Food or War
- Cover
- Author: Julian Cribb
- Subject: Earth and environmental sciences, environmental policy, economics and law, politics and international relations, international relations and international organisations
- Genre: Non-fiction
- Publisher: Cambridge University Press
- Publication date: August 2019

= Food or War =

2019 book by Julian Cribb

Food or War is a 2019 book by British-Australian science writer Julian Cribb published by Cambridge University Press. The book discusses the central role of food in global stability, arguing that the modern food system, if unchecked, risks precipitating widespread conflict due to its unsustainable practices. Cribb proposes a reimagined food system that harnesses human creativity and technological innovation to secure a renewable, diverse, and safe food supply, thereby promoting global peace.

== Background ==
In a 2019 NYC Food Policy Center interview, Cribb discussed the themes of the book. He asserted that most modern wars are fundamentally driven by competition for essential resources like food, water, and land, rather than ideological differences alone. Cribb highlighted how addressing food insecurity could prevent conflicts, proposing a more sustainable and peaceful approach to global food production. He emphasized the urgency of reevaluating food security as a matter of national and international security to mitigate the risks of future wars.

== Summary ==
In 10 chapters, Cribb posits that the existing global agricultural system is unsustainable, primarily due to its contribution to resource depletion, environmental degradation, and exacerbation of climate change. The book highlights a "fearsome self-propagating cycle" where shortages in food supplies could lead to warfare, amplifying the very issues that caused the scarcity. Cribb argues that without significant transformation in food production and consumption, these crises will intensify as the global population approaches nine billion by mid-century. The narrative is supported by extensive literature review and historical evidence. In his conclusion, Cribb offers recommendations for radical changes to avert future crises, including promoting sustainable agricultural practices and rewilding efforts.

== Critical reception ==
In his review, Richard Bawden critically assessed Julian Cribb's book on the interlinked issues of global food security and warfare. The review underscored the historical context provided by Cribb, which traces the food-war nexus back through time, illustrating how food scarcity has often precipitated conflict. Despite the challenging nature of Cribb's solutions, Bawden noted that some initial steps towards these recommendations are being observed globally. The book not only serves as a warning but also as a guide for strategic thinking and action to address the complex challenges at the intersection of agriculture, environment, and human conflict.
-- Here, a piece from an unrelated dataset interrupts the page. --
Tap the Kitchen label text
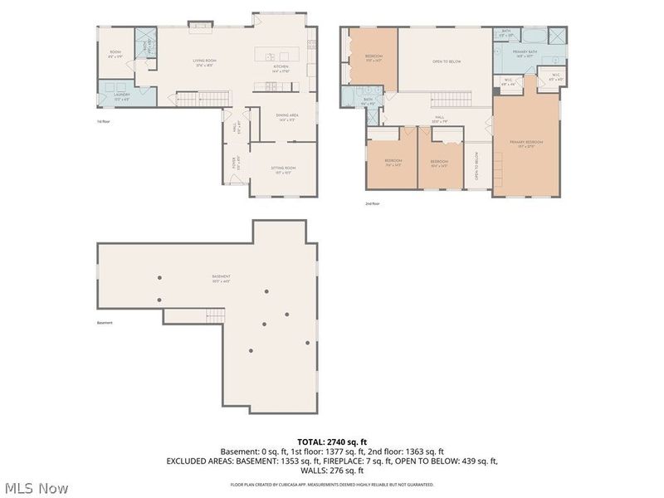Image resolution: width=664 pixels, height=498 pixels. click(x=280, y=69)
Public health journalist Troy Farah highlighted Cribb's argument that future conflicts can potentially be mitigated through innovative agricultural practices and scientific advancements aimed at sustainable food production. Farah underscored Cribb's call for a significant redirection of resources from military spending to ecological restoration and food security initiatives as a critical strategy for fostering global peace and stability.

Alex Renton reviewed the book for The Guardian. Renton stressed Cribb’s provocative thesis that the battle to secure sufficient resources could either drive human societies into conflict or, conversely, force a more sustainable management of global resources. Renton pointed out that while Cribb's solutions, such as drastically reducing military budgets to fund eco-agriculture, are well-intentioned, they may be overly idealistic given current geopolitical realities. Despite its critical tone, the review acknowledged the importance of Cribb’s message, emphasizing the dire need for radical changes to avert a catastrophic future.
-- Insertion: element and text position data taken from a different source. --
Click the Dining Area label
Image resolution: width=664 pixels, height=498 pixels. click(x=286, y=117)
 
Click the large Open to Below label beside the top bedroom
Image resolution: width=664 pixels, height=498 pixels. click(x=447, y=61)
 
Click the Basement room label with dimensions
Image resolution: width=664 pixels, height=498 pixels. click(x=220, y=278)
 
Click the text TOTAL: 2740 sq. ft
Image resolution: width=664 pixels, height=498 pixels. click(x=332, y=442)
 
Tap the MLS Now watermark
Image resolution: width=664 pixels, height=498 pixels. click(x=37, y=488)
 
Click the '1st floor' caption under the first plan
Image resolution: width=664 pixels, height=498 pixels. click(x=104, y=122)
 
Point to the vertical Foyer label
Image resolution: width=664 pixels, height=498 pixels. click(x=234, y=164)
In his review of the book, Daniel Tompsett presented a mixed assessment of the book, recognizing its compelling arguments about the intrinsic link between food scarcity and global conflict. Tompsett lauded Cribb's in-depth exploration of how historical wars often stemmed more from resource scarcities than political or cultural disputes. He acknowledged the urgency of Cribb's call to address these issues proactively through sustainable practices and international cooperation. Tompsett also suggested that the book's singular focus on food as a primary cause of war may be somewhat reductive, although he admitted that the argument is well-supported and thought-provoking.